New York Family Law Monthly
July, 2009
EVIDENCE AND FAMILY PRACTICE
Part Two of a Three-Part Article
Bari Brandes Corbin and Evan B. Brandes
Here, we continue to look at some of the rules of evidence that all family law attorneys
should be aware of, even if they aren't called upon to use them as often as legal
practitioners in other fields.
VOIR DIRE
Voir dire may be requested, during a trial or hearing, when counsel wishes to
challenge the foundation for the introduction or exclusion of evidence, or the
competency of a witness. The qualifications of an expert witness, the competency of a
witness, the facts upon which a claim of privilege is based, the foundation for the
introduction of evidence, and the foundation for the authentication of evidence are
matters upon which a voir dire may be requested.
In New York, the usual practice is for the testimony of the witness to be interrupted --
at the time the foundation is being laid or before the offer into evidence is made -- by
counsel requesting, a cross-examination of the witness.

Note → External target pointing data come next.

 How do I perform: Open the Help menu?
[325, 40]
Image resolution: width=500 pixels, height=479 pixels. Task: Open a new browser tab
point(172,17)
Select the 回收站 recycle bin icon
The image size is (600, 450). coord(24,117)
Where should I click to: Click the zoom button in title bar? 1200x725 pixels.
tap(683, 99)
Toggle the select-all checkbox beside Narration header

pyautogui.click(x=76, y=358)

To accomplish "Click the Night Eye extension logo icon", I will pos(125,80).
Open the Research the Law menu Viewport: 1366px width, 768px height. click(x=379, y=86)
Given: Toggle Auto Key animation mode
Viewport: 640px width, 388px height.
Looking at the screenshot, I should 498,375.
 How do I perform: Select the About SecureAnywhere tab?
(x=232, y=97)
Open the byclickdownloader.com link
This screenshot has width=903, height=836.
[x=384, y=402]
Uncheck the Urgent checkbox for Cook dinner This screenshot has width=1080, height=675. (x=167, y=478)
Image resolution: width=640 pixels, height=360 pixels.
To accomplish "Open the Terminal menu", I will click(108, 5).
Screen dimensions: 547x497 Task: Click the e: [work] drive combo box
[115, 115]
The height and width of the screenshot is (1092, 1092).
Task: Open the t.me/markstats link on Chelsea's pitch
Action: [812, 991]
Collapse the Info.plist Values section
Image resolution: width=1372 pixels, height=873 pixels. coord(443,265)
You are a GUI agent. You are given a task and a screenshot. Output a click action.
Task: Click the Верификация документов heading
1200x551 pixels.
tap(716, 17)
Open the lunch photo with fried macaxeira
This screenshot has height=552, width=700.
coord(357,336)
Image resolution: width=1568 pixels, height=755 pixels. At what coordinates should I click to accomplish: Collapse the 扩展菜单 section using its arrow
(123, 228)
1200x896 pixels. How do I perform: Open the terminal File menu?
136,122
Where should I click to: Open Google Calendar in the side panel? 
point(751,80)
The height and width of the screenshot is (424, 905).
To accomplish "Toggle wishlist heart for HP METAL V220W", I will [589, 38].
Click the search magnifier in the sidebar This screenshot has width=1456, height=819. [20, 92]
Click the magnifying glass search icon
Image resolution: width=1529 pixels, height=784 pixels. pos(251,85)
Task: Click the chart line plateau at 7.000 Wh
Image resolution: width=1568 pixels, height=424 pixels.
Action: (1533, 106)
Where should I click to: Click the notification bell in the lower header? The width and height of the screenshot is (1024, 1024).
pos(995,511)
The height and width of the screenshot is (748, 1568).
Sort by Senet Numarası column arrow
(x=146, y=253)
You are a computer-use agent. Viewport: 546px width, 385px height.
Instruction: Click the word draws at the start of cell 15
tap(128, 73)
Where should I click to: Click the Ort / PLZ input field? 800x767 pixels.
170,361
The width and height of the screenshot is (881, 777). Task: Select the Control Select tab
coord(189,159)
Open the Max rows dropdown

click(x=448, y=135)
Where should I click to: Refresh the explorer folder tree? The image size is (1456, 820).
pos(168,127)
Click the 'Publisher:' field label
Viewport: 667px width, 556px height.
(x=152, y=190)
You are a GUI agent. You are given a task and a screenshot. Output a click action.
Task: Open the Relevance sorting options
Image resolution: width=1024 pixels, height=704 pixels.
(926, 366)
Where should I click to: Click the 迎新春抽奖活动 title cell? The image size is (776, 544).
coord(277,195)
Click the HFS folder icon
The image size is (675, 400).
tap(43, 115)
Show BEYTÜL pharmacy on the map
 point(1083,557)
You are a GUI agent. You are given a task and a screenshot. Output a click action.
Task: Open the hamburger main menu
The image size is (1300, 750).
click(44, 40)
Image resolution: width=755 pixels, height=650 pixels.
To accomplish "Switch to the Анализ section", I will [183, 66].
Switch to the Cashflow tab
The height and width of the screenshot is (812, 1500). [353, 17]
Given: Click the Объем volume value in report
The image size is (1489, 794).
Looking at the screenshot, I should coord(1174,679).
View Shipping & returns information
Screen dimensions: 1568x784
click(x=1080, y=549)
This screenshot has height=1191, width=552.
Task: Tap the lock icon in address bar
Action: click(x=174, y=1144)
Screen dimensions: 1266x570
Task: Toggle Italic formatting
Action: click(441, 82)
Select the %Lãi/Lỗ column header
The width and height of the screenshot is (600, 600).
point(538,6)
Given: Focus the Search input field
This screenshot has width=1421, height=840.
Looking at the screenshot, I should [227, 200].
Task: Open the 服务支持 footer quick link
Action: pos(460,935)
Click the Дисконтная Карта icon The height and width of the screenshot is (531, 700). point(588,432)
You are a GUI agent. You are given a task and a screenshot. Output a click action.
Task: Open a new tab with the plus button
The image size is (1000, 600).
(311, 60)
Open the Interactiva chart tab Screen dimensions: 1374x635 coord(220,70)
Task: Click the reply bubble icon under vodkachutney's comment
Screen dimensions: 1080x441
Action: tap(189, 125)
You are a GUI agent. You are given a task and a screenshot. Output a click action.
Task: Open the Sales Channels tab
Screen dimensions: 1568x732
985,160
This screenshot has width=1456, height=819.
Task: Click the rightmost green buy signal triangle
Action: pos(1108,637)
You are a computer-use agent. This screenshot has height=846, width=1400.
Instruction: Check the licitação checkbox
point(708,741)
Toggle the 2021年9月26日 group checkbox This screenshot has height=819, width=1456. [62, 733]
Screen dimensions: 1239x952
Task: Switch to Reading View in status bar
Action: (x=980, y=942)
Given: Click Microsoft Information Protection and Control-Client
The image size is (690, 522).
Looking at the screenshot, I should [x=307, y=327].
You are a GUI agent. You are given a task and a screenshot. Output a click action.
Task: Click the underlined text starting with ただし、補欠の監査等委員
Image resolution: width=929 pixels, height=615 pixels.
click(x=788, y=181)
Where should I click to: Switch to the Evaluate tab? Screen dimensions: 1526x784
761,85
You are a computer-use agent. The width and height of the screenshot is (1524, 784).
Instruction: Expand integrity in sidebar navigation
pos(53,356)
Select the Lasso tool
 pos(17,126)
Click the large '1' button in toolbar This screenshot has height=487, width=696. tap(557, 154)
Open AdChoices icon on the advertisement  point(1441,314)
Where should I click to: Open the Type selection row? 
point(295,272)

Counsel usually states: "May I have a voir dire, your honor?" If the court allows the voir
dire, and it exposes a defect in the foundation for the admission of the evidence, or the
competency of the witness, the inadmissible evidence or witness will be excluded.
EXPERT WITNESS TESTIMONY AND PAYMENT OF EXPERTS FEES
An expert witness may refuse to testify. However, if he chooses to testify, he is
entitled to compensation as a condition for his appearance. In People ex rel.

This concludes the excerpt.